For the first time since 1888, and for the last time in more than 75,000 years, according to the National Geographic, the first day of the Jewish festival of Hanukkah overlaps with Thanksgiving. Members of the local Jewish community are making small alterations to their traditional American holiday celebrations to accommodate the occasion.
Hanukkah starts at sundown today and lasts for eight days. It is customary to light candles each night to celebrate the holiday that is also known as the Festival of Lights. It is also traditional to eat specially prepared potato pancakes, known as latkes, sometimes served with applesauce, and exchange presents. The holiday usually falls in December, but peculiarities in the Jewish calendar made for this rare occurrence.
Three Oneonta residents shared how they would celebrate what has been dubbed by some as “Thanksgivukkah.”
Faye Munson said that she will be serving latkes on the Thanksgiving table. The overlapping will also allow more of the family to be together for the two holidays.

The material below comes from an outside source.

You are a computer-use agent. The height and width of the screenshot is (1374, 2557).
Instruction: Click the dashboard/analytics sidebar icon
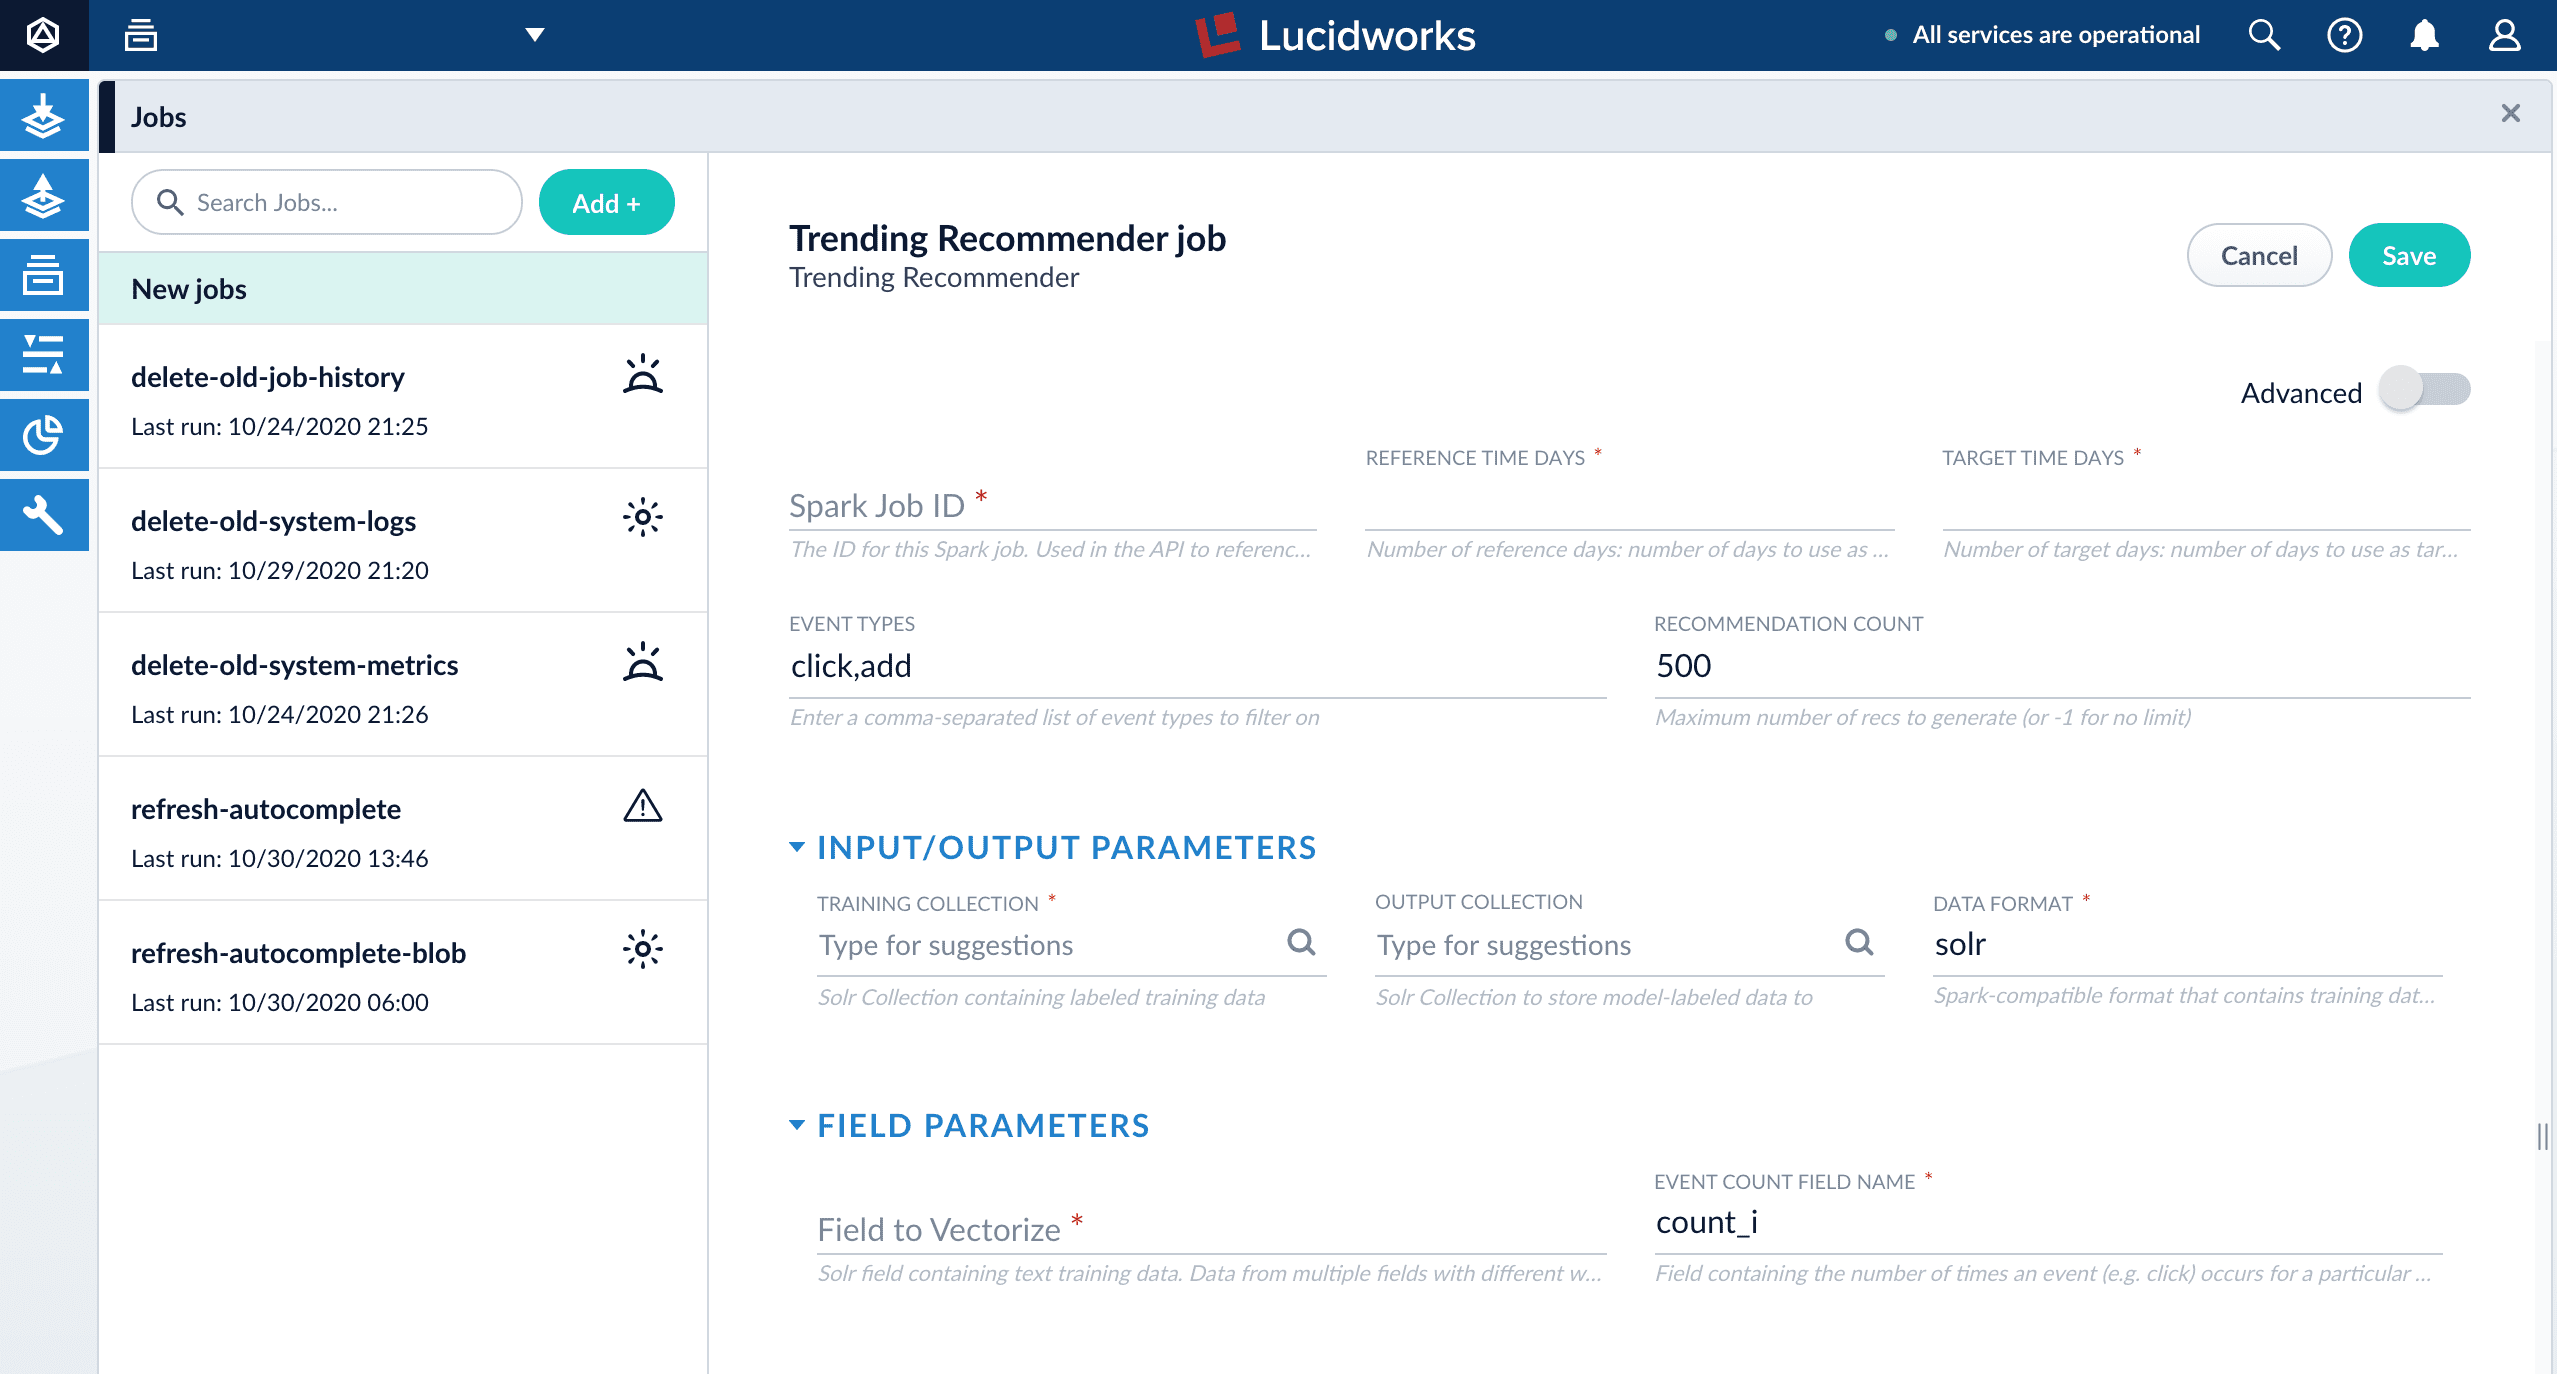46,437

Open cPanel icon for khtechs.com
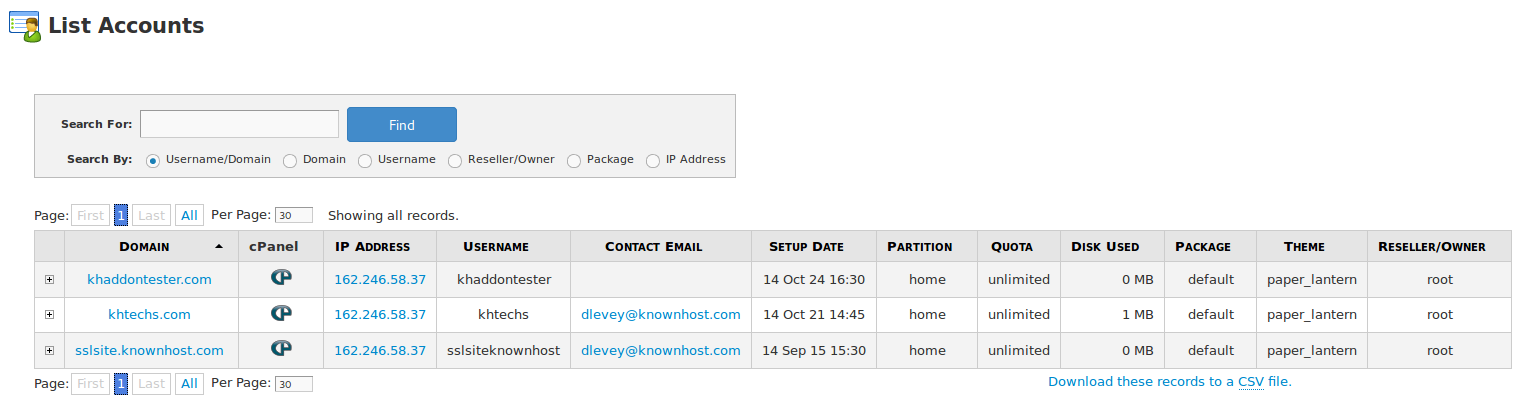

“I think it’s kind of neat,” but the youngest grandchildren are not old enough to appreciate it. She will be taking pictures for them to look at when they get older.
“I like the holidays but this will be a little different. I know that I will never see it again,” she said.
Howard Gelbsman said his grandchildren will be getting their Hanukkah presents after the turkey dinner. “They love it being early because they get their presents earlier than usual and they will light candles together.” They will discuss the uniqueness of the holiday but otherwise it won’t be different than other Hanukkah celebrations, he said.
Hollie Jaffe said she was serving latkes as a side dish with the Thanksgiving dinner instead of mashed potatoes. She will also be serving cranberry-apple sauce, instead of the traditional latke accompaniment. Lighting of the Hanukkah candles will be “one thing more to be thankful for at this time of year,” she said.